=== WHAT IS REQUIRED ===
In the passage on the Greening below, copy everything from "So, the green" down to "to wreak havoc." word for word.

=== TEXT PASSAGE ===
--------------------------------

The Greening has arrived! Last month I suggested that we look for the green to erupt.
I must be honest and share that “my tree” took its time getting its green on. Almost like a two-year-old or a teen: I’ll do it when I am ready, quit hovering.
So, the green has spung and there is, amidst the chill that still lingers, a tad of hope. Hope despite the fact that yet another COVID variant is creeping out of its cave and beginning to wreak havoc.
Two other shades of Green spoke to me this month: the green of envy, revenge, and vengeance, and the greed of greenbacks (aka money).
Recently I read two different novels that dealt with the greed of money bumping up against the the green of envy, revenge, and vengeance.

--------------------------------

[Dataset items]
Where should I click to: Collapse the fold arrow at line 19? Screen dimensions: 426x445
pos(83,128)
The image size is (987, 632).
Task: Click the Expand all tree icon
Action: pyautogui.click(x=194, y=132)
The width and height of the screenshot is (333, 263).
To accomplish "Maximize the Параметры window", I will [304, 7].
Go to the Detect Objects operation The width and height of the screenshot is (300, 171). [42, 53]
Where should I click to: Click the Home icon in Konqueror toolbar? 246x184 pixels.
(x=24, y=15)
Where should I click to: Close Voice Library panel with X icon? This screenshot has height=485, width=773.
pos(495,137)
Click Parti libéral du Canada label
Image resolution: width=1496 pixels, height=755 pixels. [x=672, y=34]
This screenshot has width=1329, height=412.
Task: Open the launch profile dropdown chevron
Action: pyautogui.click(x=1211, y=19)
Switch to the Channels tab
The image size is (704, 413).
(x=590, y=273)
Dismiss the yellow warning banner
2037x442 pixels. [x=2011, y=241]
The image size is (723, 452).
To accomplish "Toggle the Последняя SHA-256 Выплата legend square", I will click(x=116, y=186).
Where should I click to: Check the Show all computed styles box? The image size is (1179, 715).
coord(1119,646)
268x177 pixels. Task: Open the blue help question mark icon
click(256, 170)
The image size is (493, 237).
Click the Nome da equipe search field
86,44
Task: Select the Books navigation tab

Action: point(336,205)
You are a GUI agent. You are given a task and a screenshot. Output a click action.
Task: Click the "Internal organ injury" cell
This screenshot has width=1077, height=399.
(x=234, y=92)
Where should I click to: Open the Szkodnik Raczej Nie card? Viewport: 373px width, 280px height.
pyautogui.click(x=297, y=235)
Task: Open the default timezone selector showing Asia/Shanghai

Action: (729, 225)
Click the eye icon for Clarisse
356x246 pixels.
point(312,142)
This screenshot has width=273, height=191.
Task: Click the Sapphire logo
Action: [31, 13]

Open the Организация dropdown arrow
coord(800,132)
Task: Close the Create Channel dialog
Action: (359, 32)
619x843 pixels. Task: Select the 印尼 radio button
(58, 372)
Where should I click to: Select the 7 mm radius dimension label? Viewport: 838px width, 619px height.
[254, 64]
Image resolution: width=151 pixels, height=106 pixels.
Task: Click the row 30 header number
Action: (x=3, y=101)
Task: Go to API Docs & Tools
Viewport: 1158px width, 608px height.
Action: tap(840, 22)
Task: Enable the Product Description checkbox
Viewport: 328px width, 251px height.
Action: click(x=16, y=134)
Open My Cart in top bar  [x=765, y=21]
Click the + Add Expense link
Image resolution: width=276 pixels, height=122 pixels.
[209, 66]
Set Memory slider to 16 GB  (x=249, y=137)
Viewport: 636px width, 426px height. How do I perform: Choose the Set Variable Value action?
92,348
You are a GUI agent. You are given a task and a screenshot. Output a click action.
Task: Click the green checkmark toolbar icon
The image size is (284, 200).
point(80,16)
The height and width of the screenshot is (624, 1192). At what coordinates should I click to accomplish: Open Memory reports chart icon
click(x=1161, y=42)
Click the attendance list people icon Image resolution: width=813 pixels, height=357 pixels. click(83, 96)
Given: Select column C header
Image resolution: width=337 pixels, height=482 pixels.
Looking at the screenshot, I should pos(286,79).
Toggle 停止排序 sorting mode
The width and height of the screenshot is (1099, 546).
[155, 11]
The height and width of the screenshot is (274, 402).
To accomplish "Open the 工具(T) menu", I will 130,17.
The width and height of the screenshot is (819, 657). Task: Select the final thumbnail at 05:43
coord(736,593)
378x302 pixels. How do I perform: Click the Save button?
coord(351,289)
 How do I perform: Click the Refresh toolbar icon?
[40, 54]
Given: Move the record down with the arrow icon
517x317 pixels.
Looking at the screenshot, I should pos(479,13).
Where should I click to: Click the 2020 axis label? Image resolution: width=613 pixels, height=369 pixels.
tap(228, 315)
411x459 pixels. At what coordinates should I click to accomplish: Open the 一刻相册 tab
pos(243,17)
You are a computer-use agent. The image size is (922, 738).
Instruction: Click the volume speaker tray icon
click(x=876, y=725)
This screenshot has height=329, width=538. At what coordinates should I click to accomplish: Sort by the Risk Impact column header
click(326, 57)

--------------------------------

=== RESULT FOR THIS TASK ===
So, the green has spung and there is, amidst the chill that still lingers, a tad of hope. Hope despite the fact that yet another COVID variant is creeping out of its cave and beginning to wreak havoc.